Knockdown of H1 RNA inhibits the recruitment of EGFP-Rpp29 and EGFP-Rpp21 to laser-microirradiated sites. (A) TaqMan-based Real-Time PCR shows ~65% knockdown of H1 RNA. RNA was extracted from U2OS cells transfected with either a scramble shRNA or H1 RNA shRNA#165. Real-time PCR was performed to measure H1 RNA level. The y-axis represents the relative RNA level of H1 RNA, which was normalized to that of GAPDH. Error bars represent the SEM from two independent experiments. (B,C) Recruitment of EGFP-Rpp29 (B) and EGFP-Rpp21 (C) to DNA damage sites cells with shRNA knockdown of H1 RNA or control cells expressing a scramble shRNA. Graphs display the percentage of cells exhibiting accumulation of the two fusion proteins at DNA damage sites.

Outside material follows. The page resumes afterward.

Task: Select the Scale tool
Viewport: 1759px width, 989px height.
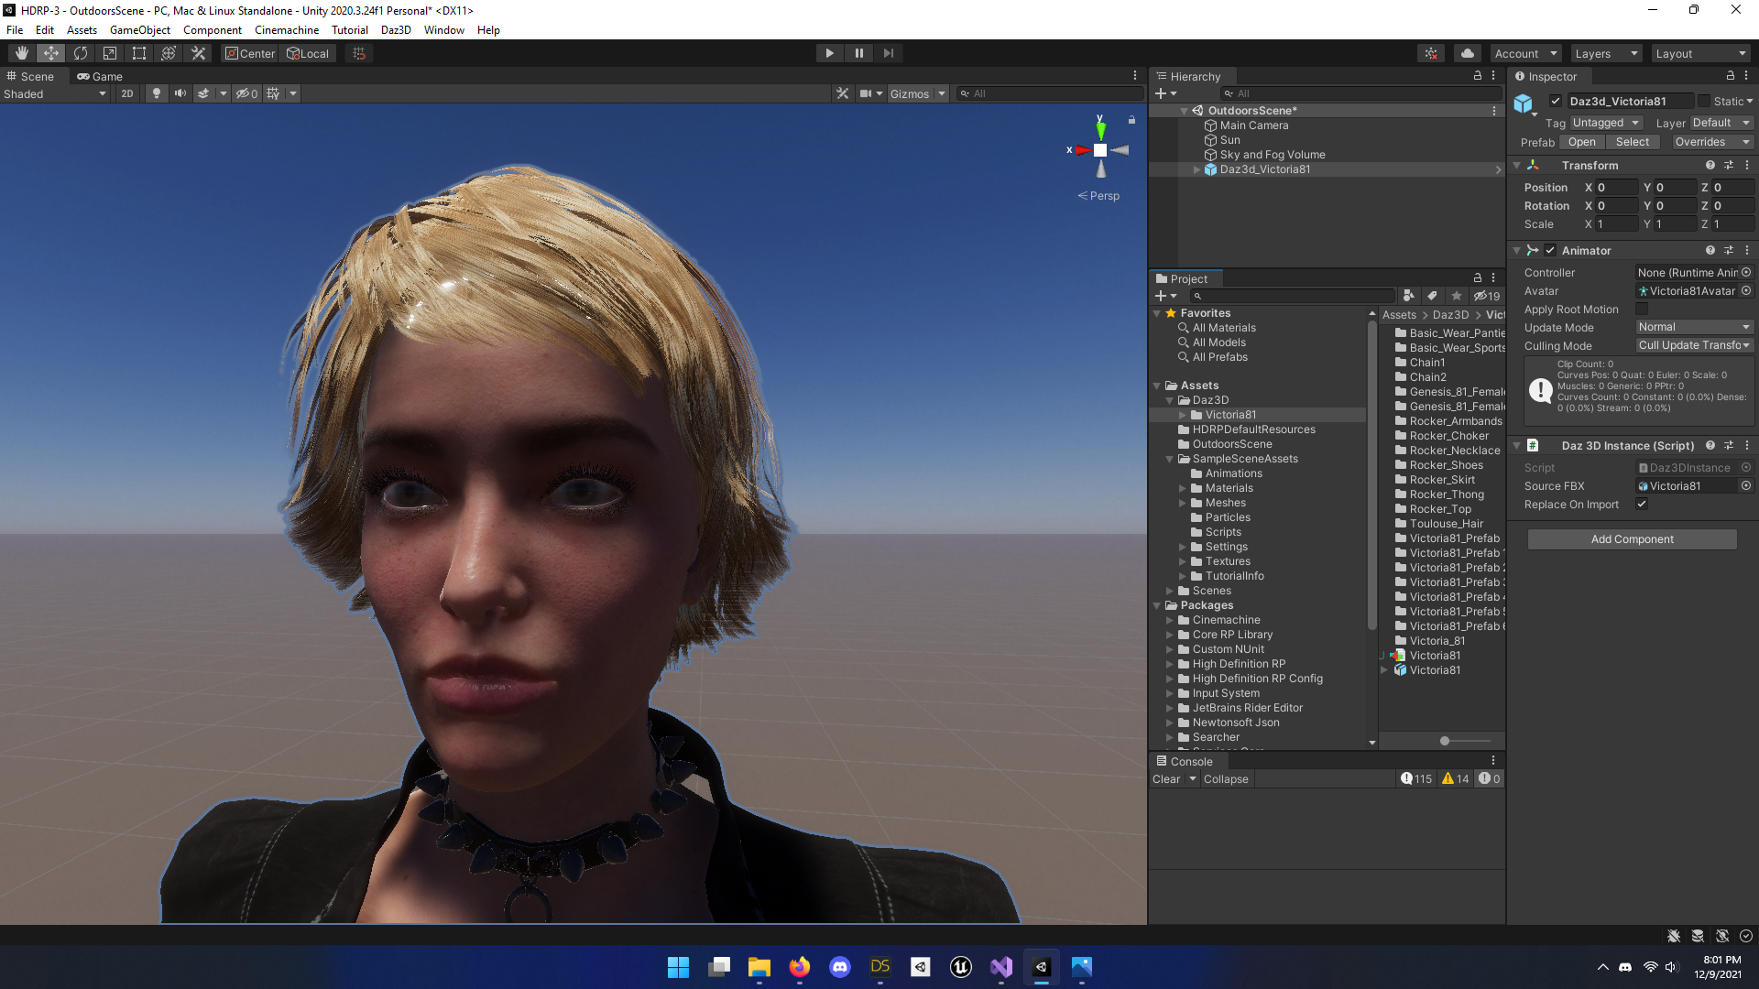Action: point(110,53)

Error bars show the SEM from two independent experiments and represent at least 30 different cells. P-values were calculated by two-sided Student’s t-test relative to scramble shRNA; ** and *** indicates significance of p < 0.01 and 0.001.

Figure 8

RNase P activity is induced after DNA damage in a PARP1-dependent manner. Whole cell extracts were prepared from untreated (A) and PARPi treated cells (B), and mature tRNA and ptRNA bands, seen in Supplementary Fig. S10, were quantified and ratios of product/substrate were plotted. (C) Processing of a nascent precursor tRNA^Arg (UCU) is inhibited by PARP1 inhibitor. U2OS cells were treated as in Supplementary Fig. S10, and dialyzed S20 extracts were assayed for processing of nascent precursor tRNA^Arg transcribed from a cloned gene for the indicated times (in min), as previously described. Labeled RNAs were resolved in an 8% polyacrylamide sequencing gel. The positions of the primary transcript, 93 nt in length, and transcript processed at 5′ end by RNase P, 88 nt in size, are shown. Extracts of U2OS cells are not as efficient as HeLa cells in tRNA gene transcription and splicing to mature tRNA (not shown), thus producing weak labeled RNA signals. (D) The 93- and 88-nt transcript bands seen in C were quantitated and the ratios of processed to unprocessed tRNA^Arg were plotted. P-values were calculated by two-sided Student’s t-test relative to scr shRNA; *, **, and *** indicates significance of p < 0.05, 0.01 and 0.001, respectively. (E) A hypothetical model shows that local ADP-ribosylation at DSB site and H1 RNA molecule underpin the recruitment of Rpp29 and Rpp21 to promote HDR of DSBs.